There is a lot of talk recently about the issue of height restrictions on buildings in Toronto.
This is all very positive and just the sort of dialogue needed to keep this city livable and sustainable but I don't think these discussions are broad enough in scope.
I believe there should be a height restriction placed on teenagers.
If properly enforced, I am convinced it would bring an end to the lack of communication that exists today between fathers and their teenage sons and let me tell you why.
My research indicates that young males have attained a height of six-feet three-inches by the time they are 13 years old and as we all know this is the age when passions and urges and whatever are racing around their brains like it was the track at Mosport.
So this is the time when, historically, fathers and their sons retire to the den for a man-to-man talk and that is exactly when the communication difficulties start. The problem is that the father, who is five-feet 10-inches tall, is basically addressing the second button on his son's polo shirt and for all he knows the lad towering above him could be smoking a doobie and dropping the ashes on the expensive hair piece that Dad brought because he thought it made him look younger. Which it didn't.
Then when the session is over, Dad goes back to reading the financial news and the son complains to his pals that this father never talks to him.
Because of this lack of communication, a teenage nation has gradually evolved with its own customs, manner of dress and its own language, which only other teenagers can speak.
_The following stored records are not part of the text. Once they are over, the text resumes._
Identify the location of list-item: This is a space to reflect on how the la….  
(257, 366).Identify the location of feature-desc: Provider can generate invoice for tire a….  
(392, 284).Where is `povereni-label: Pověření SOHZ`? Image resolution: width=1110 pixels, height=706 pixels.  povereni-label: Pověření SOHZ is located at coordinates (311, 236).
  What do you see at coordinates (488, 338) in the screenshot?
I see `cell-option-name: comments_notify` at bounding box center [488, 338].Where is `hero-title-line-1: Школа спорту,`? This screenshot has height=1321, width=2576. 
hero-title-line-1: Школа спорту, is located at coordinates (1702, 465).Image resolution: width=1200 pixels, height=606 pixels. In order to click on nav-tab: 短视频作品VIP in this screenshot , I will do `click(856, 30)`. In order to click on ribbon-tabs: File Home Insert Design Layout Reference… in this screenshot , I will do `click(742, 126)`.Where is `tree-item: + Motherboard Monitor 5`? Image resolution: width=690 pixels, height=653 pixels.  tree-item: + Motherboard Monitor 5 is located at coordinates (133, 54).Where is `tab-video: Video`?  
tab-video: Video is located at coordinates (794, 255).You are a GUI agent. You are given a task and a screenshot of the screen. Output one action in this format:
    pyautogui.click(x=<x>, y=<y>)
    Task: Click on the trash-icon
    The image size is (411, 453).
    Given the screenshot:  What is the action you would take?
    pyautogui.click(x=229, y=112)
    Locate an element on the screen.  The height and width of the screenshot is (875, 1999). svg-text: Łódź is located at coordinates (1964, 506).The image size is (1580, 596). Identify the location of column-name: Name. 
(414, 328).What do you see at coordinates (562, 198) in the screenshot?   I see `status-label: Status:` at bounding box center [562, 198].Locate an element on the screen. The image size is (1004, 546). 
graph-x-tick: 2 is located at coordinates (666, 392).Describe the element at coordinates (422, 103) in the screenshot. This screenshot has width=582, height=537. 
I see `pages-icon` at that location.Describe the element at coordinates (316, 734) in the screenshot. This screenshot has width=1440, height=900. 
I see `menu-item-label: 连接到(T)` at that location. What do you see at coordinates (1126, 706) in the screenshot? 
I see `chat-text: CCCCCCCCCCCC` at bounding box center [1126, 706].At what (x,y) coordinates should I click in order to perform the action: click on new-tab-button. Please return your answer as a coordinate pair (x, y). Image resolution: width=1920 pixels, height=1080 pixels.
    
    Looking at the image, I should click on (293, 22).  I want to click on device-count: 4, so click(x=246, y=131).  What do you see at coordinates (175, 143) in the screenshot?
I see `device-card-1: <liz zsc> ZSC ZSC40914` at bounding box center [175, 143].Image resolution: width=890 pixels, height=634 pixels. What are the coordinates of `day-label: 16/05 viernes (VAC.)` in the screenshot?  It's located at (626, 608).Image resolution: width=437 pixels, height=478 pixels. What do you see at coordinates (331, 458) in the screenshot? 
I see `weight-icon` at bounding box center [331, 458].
This country doesn't really need another set of two solitudes and something should be done about it before the teenage nation breaks away and joins up with Malta or somebody and I believe I have the answer.
A law should be passed restricting young males to a height of no more than five-feet eight-inches until they are 13, after which it would increase at the rate of one inch a year until they turn 18 when all restrictions would be lifted and they could all join the Harlem Globetrotters.
On a different note, a very heartfelt ceremony will be taking place on Thursday, Sept. 11 at the Memorial Gardens at Eastern and Coxwell avenues. The event begins at 1 p.m. and it commemorates the bombing of the twin towers in New York City on Sept. 11, 2001. I will be a guest speaker and master of ceremonies is Gene Domagala, the man who originated this tribute to our neighbours to the south.